"I was nursed back to health by a rat—a little old rat with wild white hair." Chichiri sighed gently, and seemed to relax, even smile, briefly. "I don't know if you've ever had feverish dreams, but that was mine. Of course, it was odd to wake up and find it wasn't a dream at all.
"It was a mask, of course, and a rather gaudy, theatrical one, but it seemed to have grown into the old man. He was thin, small, with a reedy voice and a herky-jerky way of moving even when he tried to be at rest. It didn't seem so strange, then, when he introduced himself to me as the Dancing Rat.
"Like any rat's nest, his home was a murky maze, and packed to the gills with things. It had been a theatre, a thief's den, a tenement; no one owned it. He didn't know the half of what was stored there.

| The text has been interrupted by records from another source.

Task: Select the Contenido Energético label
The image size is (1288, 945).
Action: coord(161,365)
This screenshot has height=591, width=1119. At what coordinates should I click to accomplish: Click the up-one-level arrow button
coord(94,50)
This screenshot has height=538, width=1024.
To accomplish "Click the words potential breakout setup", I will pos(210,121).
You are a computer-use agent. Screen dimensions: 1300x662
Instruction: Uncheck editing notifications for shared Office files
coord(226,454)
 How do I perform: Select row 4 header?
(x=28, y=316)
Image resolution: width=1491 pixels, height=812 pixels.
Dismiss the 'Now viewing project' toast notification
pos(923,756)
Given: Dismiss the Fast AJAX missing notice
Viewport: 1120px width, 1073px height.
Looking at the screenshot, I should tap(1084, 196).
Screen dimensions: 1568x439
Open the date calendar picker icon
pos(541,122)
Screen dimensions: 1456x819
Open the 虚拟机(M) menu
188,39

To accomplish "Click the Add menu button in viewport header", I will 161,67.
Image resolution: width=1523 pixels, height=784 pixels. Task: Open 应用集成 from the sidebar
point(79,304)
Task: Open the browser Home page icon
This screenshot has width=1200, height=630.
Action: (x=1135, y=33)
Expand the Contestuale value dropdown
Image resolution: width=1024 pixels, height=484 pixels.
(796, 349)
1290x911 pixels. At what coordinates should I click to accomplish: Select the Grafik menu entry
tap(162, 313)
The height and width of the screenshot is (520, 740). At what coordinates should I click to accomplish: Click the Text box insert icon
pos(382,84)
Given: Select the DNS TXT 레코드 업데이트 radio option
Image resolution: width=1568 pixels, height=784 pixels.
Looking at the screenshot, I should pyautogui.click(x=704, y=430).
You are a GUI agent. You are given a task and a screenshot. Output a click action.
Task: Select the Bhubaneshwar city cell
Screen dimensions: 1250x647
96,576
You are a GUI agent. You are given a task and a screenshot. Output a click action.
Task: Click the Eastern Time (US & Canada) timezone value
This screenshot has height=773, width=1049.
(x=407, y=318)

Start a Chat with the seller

"There are legends, and not all have heard them, of men who can no longer be men because of some wrong they have done, but take up the faces of animals to help those who are still human. No questions, no debts.
"It was any easy thing to find myself a mask in all the boxes, to wear it and tell myself that I was healed. My new face was bold and ugly and brave: a brightly painted fox with a lolling tongue. I could be a new name before I had finished mourning the old; the Laughing Fox had no demons.
"The Dancing Rat taught me all of this. He taught me calm, to meditate, even with the palsy that kept his muscles dancing. He taught me to scour the back streets, to bargain with shopkeepers, so that we would always have money to give the newly widowed and food for the innumerable street urchins.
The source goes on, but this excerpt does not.